Strangio represented transgender student Gavin Grimm, who battled a Virginia school board for the right to use the bathroom corresponding with his gender identity. Grimm sued the school board for discriminating against him in violation of the equal protection clause and Title IX of the U.S. Education Amendments of 1972, and ultimately won his case after years of litigation.

Strangio also represented Chelsea Manning, a transgender former U.S. soldier who was imprisoned for leaking classified documents. In addition, he was one of the lawyers representing Aimee Stephens, who was fired in 2013 from her job at a funeral home after coming out as transgender. That case, R.G. & G.R. Harris Funeral Homes Inc. v. Equal Employment Opportunity Commission, landed at the Supreme Court, In June 2020, the court ruled 6-3 that Title VII of the Civil Rights Acts barring discrimination based on sex protects gay, lesbian and transgender workers.

Stephens passed away in May 2020 due to complications from kidney failure. “That was an incredible experience, winning that case,” Strangio says. “It was a shock and, unfortunately, our client died a month before this moment of joy and celebration.”
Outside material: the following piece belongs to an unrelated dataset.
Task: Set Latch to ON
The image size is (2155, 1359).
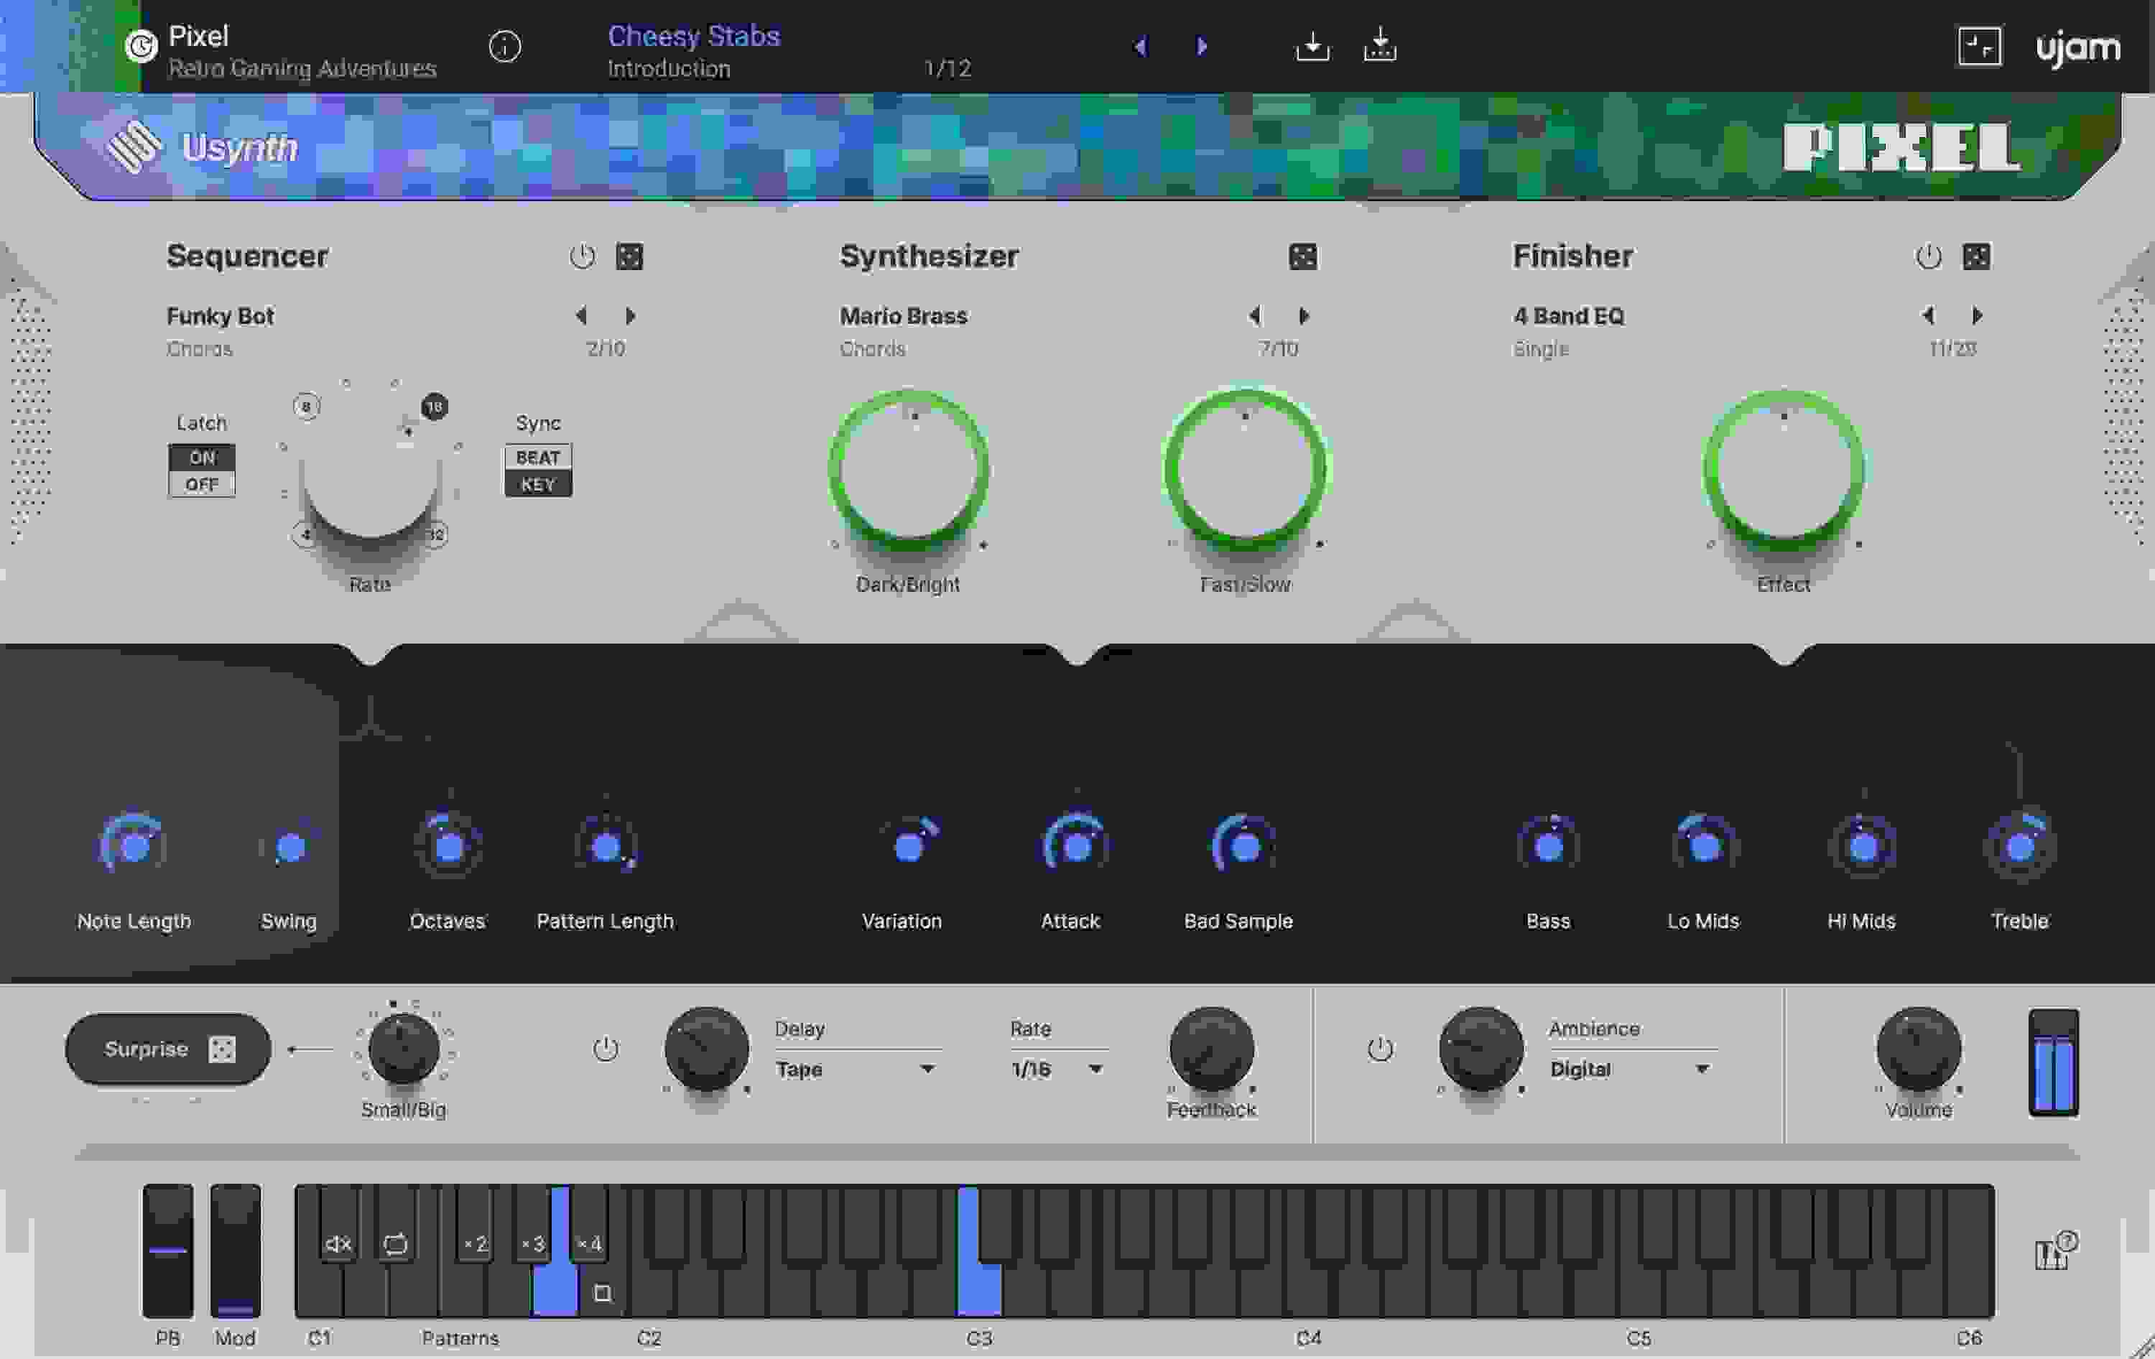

In 2020, Strangio was honored by the American Bar Association Commission on Sexual Orientation and Gender Identity with its eighth annual Stonewall Award for championing LGBTQ+ causes.

He recognizes that his recent Supreme Court argument was not only on a crucial topic for the LGBTQ+ and particularly the transgender community, but it also was historic in terms of representation.

“It is in the service of excellence that we expand the Supreme Court bar, and the people who are in court as litigators,” Strangio says. “For younger trans lawyers, I know how important it is to see versions of yourself reflected in different spaces.”